Wednesday, November 24, 2010

Irving Penn: Archaeology @Pace/MacGill

JTF (just the facts): A total of 21 black and white photographs, framed in white and matted, and hung against grey walls in the divided gallery space. All of the works are platinum palladium prints mounted on aluminum, sized 16x24 or reverse, and made between 1979 and 1980. Nearly every image in the show comes in its own edition size, each ranging somewhere between 6 and 64 prints, with dozens of intermediate sizes. A catalogue of the exhibition has been published by the gallery and is available at the reception desk for $30. There is no photography allowed in the gallery, so the installation shots at right are via the Pace/MacGill website.

Comments/Context: That Irving Penn was a master of the photographic still life is probably a foregone, obvious conclusion for most collectors at this point. His flowers, frozen vegetables, melted brie, mozzarella, playing cards, cigarette butts, and street trash have all become truly iconic visual works. Not only did he discover new juxtapositions between objects that have rarely, if ever, been placed in the spotlight, but during his long career, he thoroughly and consistently redefined the edges and expectations of the entire genre.

This exhibit dives into some lesser known Penn still lifes from 1979 and 1980, all executed in luscious, tactile platinum rather than his more recognizable bold, saturated color. While his subjects might be loosely categorized as "junk", and a good bit of dirt and rust lies scattered around, these images are nothing short of exquisitely elegant. Machined steel blocks and cylinders balance in piles that seem to defy the laws of physics. Hollow bones are stacked in towers. Plumbing fixtures with threaded ends, bent elbows and pipe fragments are arranged in rhythmic assortments that echo quiet Morandi paintings. Brooding skulls sit atop one another. Rusting, eaten away car parts become weathered medleys of debris.

DATASET =
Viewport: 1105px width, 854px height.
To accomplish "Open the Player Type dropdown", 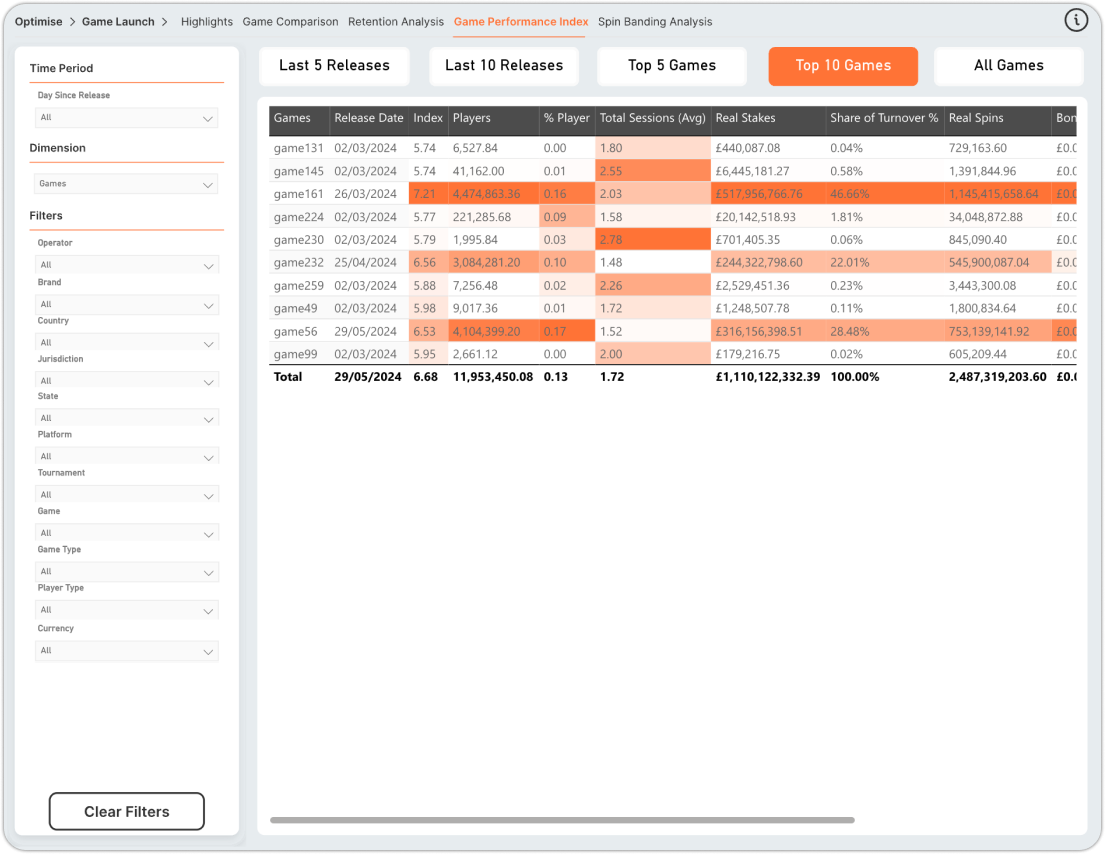I will (126, 609).
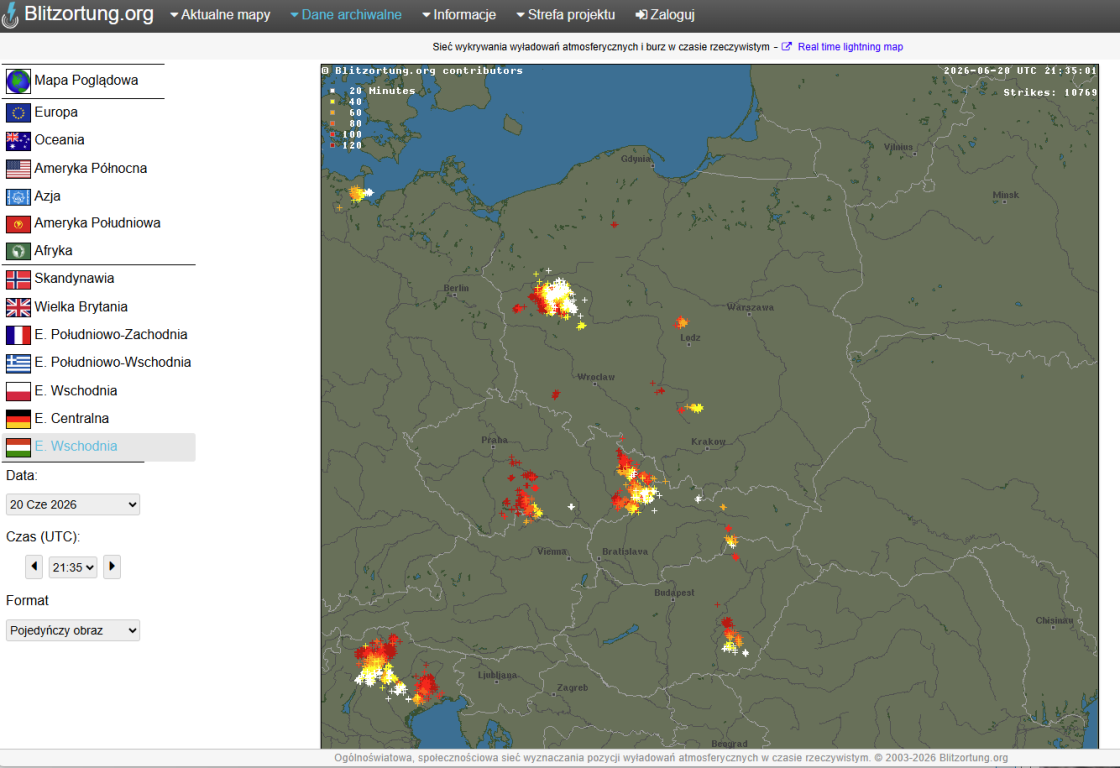Expand the Format dropdown Pojedyńczy obraz
1120x768 pixels.
[73, 630]
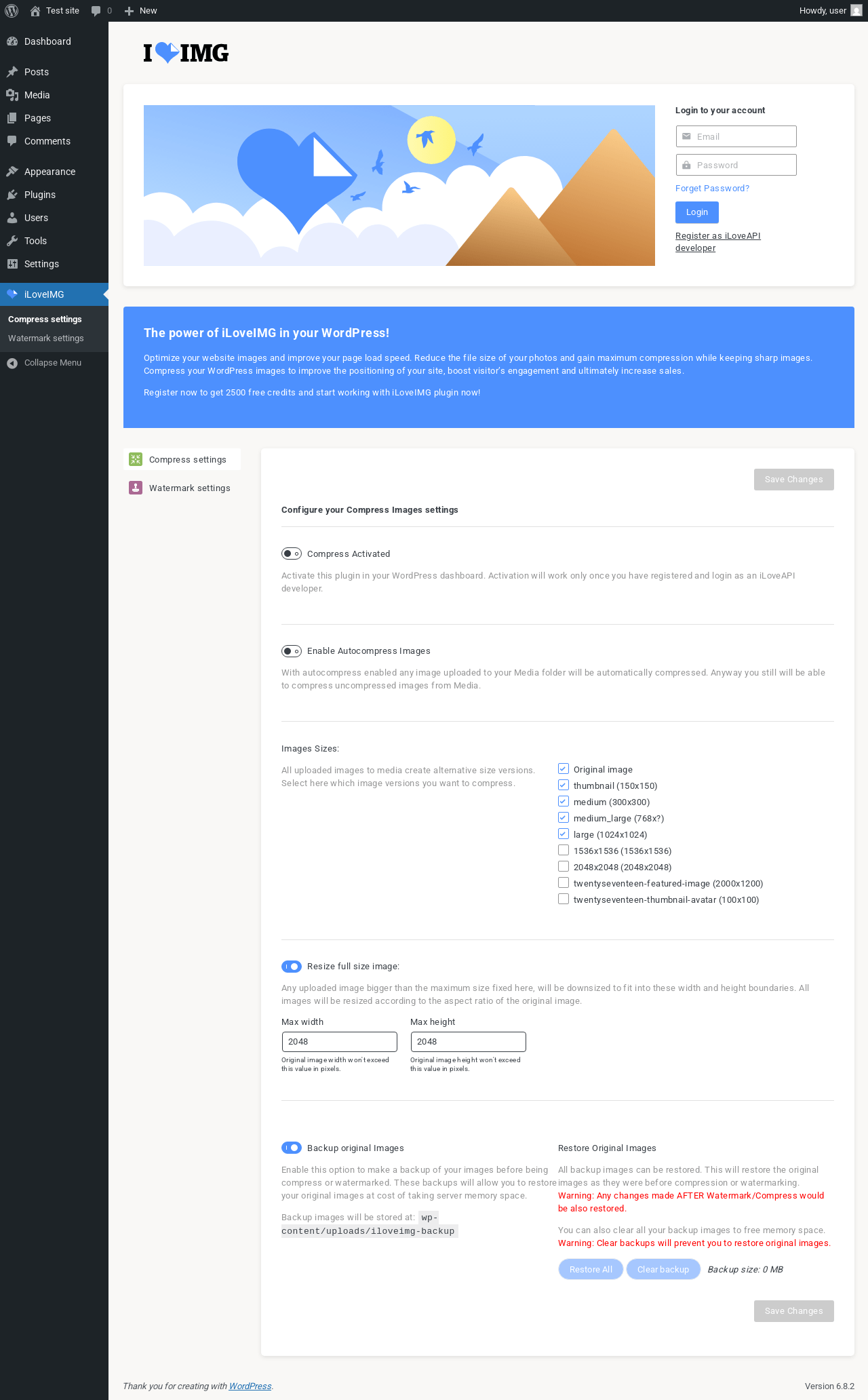Click the purple Watermark settings stamp icon

[x=136, y=488]
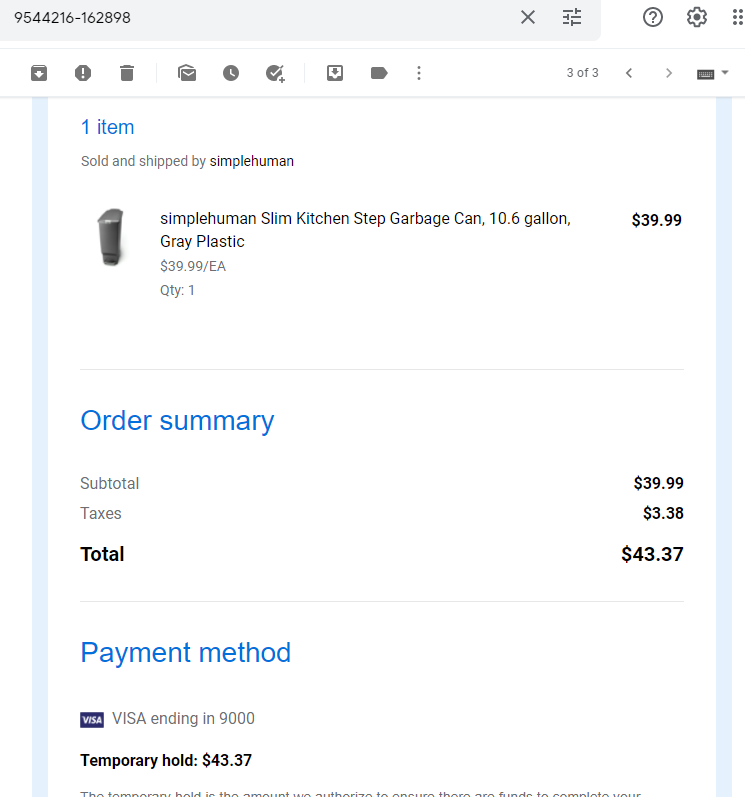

WHAT THE TASK REQUIRES = Translate this sentence from the Irving Penn review into Spanish: "Machined steel blocks and cylinders balance in piles that seem to defy the laws of physics." None of the rows is needed here.

RESULT OF THIS TASK = Bloques y cilindros de acero mecanizado se equilibran en pilas que parecen desafiar las leyes de la física.